The company also provides its technology on an ASP platform, which enables publishers, media, libraries, market research firms, and other organizations to distribute documents over networks using a variety of business rules and e-commerce capabilities. In June, ebrary announced that it had licensed its platform to Stanford University Libraries and Academic Resources, which will utilize the system to ensure that reserves are available to students at any time, from the convenience of their desktops.
Late last month, I talked with Warnock, who was in Scotland for ebrary's participation in the IFLA conference. He said that more than a third of the company's customers are from outside the U.S. He also said that the company had just released version 2.3 of its ebrarian system, which provides improved internal operations on the site as well as upgrades to the search interface. He stressed the impressive growth in the collection, from just 5,000 titles in January to more than 13,000 now, with an expected 37,000 (including books, serial publications, music, maps, etc.) before the end of this year. Currently this represents content from 135 publishers, with more than 210 imprints.
ebrary is not the only company providing electronic books to libraries. netLibrary, now part of OCLC, also competes for the library market, and has a large catalog of e-books (over 42,000 copyrighted titles as of late May) as well as a large customer base. But comparing netLibrary to ebrary, according to Warnock, is like comparing apples and oranges. netLibrary is still mainly working with an ownership model for its e-books, with one title and one user at a time, though it is beginning to test some alternative access and payment models.
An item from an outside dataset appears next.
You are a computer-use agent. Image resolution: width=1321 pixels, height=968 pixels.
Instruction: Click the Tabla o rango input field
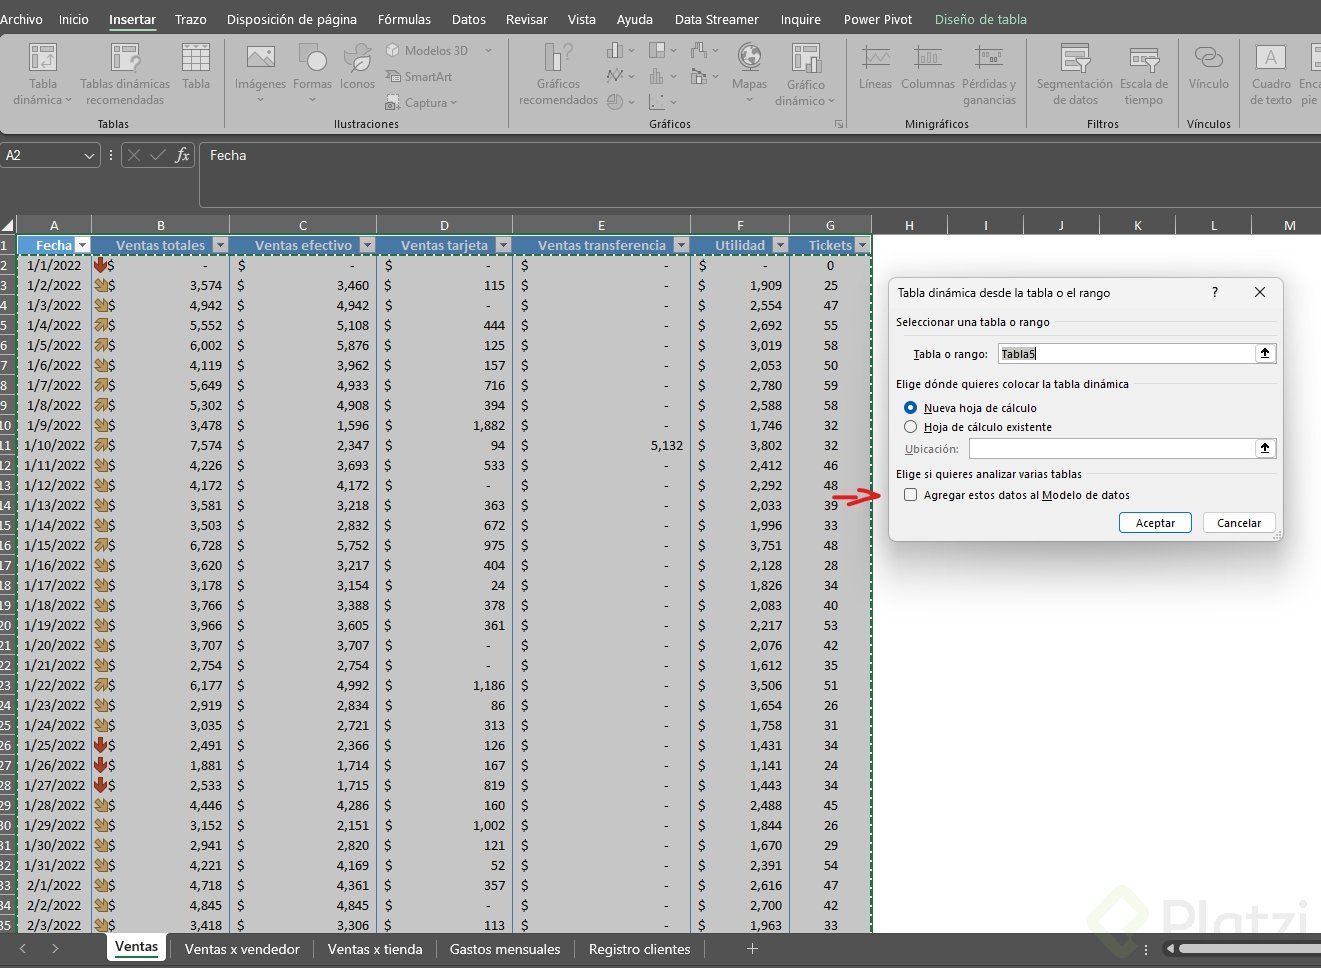pyautogui.click(x=1126, y=354)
Warnock preferred to highlight the unique qualities offered by ebrary, viewing it as an information retrieval system and not a collection of titles. He pointed to the simultaneous multiuser access, the quality and currency of the searchable ebrary content, the affordable and flexible pricing, and the functionality of ebrary's advanced research tools. Warnock promises continued growth, more partnerships, and improvements based on customer feedback. "Watch us," he said. "We're starting to do bold things."